(Stored records)
>>>

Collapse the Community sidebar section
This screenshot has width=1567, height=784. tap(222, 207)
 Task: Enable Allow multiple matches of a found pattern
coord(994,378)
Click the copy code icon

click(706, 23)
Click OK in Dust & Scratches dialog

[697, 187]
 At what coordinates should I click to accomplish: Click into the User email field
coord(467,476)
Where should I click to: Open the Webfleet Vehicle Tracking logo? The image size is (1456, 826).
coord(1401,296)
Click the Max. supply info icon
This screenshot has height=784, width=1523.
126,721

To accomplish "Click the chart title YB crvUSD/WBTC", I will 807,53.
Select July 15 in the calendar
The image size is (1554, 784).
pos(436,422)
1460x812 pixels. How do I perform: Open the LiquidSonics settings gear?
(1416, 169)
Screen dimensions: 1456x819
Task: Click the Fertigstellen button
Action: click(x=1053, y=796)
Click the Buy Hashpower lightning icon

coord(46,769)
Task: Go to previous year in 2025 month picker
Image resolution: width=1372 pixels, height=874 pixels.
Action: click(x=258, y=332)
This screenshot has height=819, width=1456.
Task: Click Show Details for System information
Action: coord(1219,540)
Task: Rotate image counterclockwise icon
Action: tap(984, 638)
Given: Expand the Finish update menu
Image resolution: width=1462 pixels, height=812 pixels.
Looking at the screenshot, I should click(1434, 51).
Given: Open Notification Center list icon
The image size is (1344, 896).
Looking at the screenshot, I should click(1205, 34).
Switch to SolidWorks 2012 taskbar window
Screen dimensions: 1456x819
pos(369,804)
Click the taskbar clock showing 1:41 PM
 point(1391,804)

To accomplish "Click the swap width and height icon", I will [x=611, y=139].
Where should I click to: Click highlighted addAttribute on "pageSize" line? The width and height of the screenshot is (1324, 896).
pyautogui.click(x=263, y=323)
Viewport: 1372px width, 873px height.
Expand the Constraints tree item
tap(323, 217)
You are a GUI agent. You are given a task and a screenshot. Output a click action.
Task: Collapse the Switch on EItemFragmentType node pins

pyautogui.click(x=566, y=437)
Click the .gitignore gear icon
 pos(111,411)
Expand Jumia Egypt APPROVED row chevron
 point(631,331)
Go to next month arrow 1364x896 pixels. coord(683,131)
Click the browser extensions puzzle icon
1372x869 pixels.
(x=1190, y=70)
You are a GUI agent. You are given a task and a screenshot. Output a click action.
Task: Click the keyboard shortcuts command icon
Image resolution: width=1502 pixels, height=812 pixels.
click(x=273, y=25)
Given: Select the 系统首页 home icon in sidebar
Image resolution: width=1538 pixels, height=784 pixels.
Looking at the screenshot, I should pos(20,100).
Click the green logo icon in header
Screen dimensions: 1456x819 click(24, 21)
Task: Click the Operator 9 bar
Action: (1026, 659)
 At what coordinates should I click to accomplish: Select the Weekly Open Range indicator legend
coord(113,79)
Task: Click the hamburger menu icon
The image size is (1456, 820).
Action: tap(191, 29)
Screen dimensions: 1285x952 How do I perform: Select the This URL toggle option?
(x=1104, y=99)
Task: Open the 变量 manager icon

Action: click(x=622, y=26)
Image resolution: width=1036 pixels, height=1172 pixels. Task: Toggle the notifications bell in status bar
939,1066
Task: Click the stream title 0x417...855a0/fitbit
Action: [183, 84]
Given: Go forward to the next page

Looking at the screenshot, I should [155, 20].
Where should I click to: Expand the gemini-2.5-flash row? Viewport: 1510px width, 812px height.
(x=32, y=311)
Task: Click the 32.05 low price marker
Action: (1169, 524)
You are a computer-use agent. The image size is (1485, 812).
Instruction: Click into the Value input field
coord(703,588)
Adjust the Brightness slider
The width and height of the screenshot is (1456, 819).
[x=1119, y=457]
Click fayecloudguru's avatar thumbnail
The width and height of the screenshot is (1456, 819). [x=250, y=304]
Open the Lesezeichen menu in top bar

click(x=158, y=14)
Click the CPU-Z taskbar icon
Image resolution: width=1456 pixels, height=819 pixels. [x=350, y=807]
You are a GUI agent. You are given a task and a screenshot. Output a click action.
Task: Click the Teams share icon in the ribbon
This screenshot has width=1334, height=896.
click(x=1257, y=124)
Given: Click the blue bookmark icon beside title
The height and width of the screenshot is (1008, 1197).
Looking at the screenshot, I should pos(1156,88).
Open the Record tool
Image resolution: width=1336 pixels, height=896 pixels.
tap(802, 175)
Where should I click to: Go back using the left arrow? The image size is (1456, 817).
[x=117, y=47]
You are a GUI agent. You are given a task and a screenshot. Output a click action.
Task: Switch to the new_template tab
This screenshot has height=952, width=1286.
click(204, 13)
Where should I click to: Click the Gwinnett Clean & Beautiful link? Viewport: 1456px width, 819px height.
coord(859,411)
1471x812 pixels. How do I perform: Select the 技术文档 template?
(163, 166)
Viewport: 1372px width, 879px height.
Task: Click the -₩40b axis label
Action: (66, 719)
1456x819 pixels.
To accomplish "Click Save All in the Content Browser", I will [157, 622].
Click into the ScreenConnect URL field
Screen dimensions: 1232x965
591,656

<<<

:: Exercise details ::
Print exactly the lines above, between the one holding "Click the copy code icon" and the one holding "Task: Go to", inclusive, and nothing besides.

:: Your solution ::
Click the copy code icon

click(706, 23)
Click OK in Dust & Scratches dialog

[697, 187]
 At what coordinates should I click to accomplish: Click into the User email field
coord(467,476)
Where should I click to: Open the Webfleet Vehicle Tracking logo? The image size is (1456, 826).
coord(1401,296)
Click the Max. supply info icon
This screenshot has height=784, width=1523.
126,721

To accomplish "Click the chart title YB crvUSD/WBTC", I will 807,53.
Select July 15 in the calendar
The image size is (1554, 784).
pos(436,422)
1460x812 pixels. How do I perform: Open the LiquidSonics settings gear?
(1416, 169)
Screen dimensions: 1456x819
Task: Click the Fertigstellen button
Action: click(x=1053, y=796)
Click the Buy Hashpower lightning icon

coord(46,769)
Task: Go to previous year in 2025 month picker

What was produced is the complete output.